G-Cloud director Chris Chant has confirmed that after a week of the government hosting programme being open to the public sector, no services have yet been bought via the CloudStore.
Version 1.0 of the CloudStore opened last week and provides an online portal for the public sector to choose from over 1,700 cloud services provided by 257 suppliers, over half of which are SMEs.
Chant said that although no services had been purchased yet, a lot of interest has been generated.
“Have any organisations bought services off the CloudStore yet? No. But there are companies reporting all over the place that they are getting approached by public sector organisations as a result of seeing stuff on there, so it will happen,” said Chant.
“We have got estimated savings for next year of £20m, and due to the nature of the services, if someone signed a Software-as-a-Service solution tomorrow, I don’t see why in a month’s time people couldn’t be using that,” he added.
“It’s not like it takes time to fire up some of these services, and I expect we will soon see people using them”.
Georgina O’Toole, director at analyst firm Tech Market View, admitted that it is probably a bit soon for services to have been sold, but also suggests that SME suppliers that have been signed into the framework don’t expect much business from the CloudStore.
“It’s probably still early days to be honest. Having said that, a few people I have spoken to about it, a few of the SMEs for example, don’t seem hugely confident about the level of business they will get through it,” said O’Toole.
“One comment someone put to me was that they certainly haven’t put any revenue forecasts against it.

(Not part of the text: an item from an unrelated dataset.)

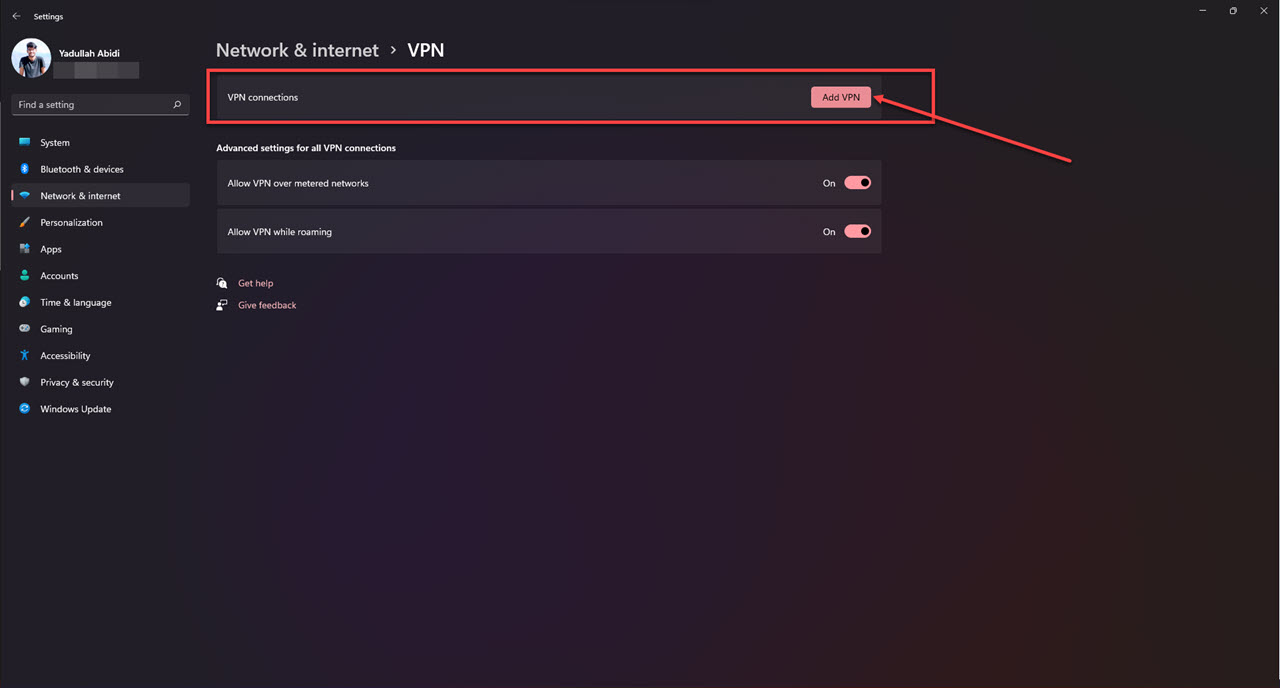Image resolution: width=1280 pixels, height=688 pixels.
Task: Click the Accessibility figure icon
Action: (x=25, y=356)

I think it’s just from their previous experience of frameworks,” she added.
Chant, however, believes that the CloudStore is a brilliant opportunity for SMEs to secure public sector contracts, where previously it had been too expensive for some to successfully navigate the tender process.

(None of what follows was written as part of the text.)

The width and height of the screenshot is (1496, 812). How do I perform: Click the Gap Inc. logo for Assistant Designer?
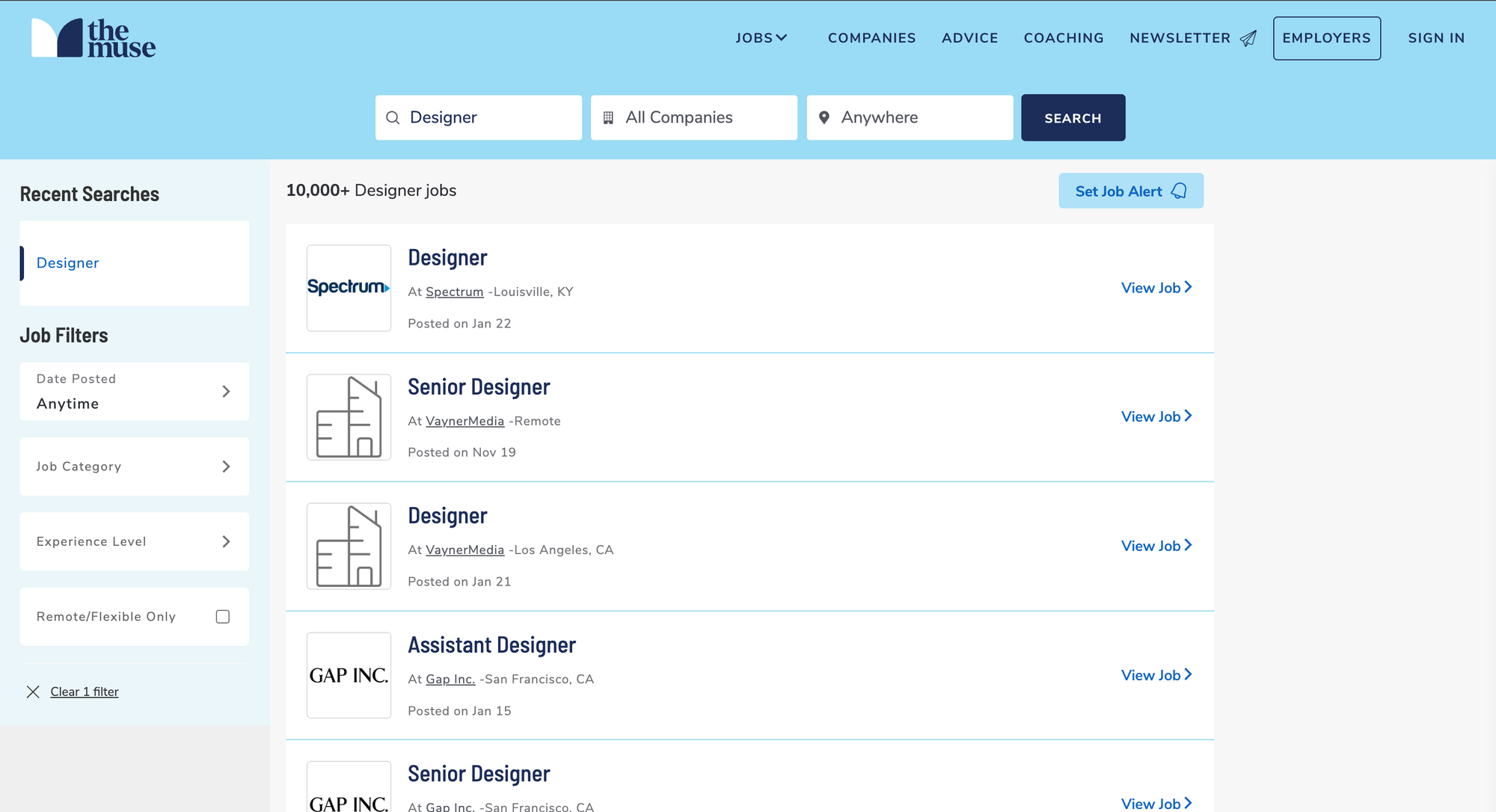pyautogui.click(x=349, y=675)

He thinks the transparency in pricing on the site will highlight to public sector organisations the disparity between what large system integrators (SIs) charge and what SMEs are able to offer.
“Would I be worried if I were one of the large SIs in the framework? I’d be terrified,” Chant explained.
“If you take the time to look through the CloudStore, some of the pricing is massively different. There are compute services on there that we know people are paying over £2,000 a month for, where an SME is offering a similar service in the framework for under £200,” he added.
“It seems to me that if I was in their position I’d be a bit concerned”.
It was also reported yesterday that a power outage on Microsoft Azure, the platform that Cloudstore is hosted on, suffered an outage and has caused the CloudStore site to go down for many hours. Meanwhile, Chant also confirmed this week that the next iteration of the CloudStore will be based on open source Software.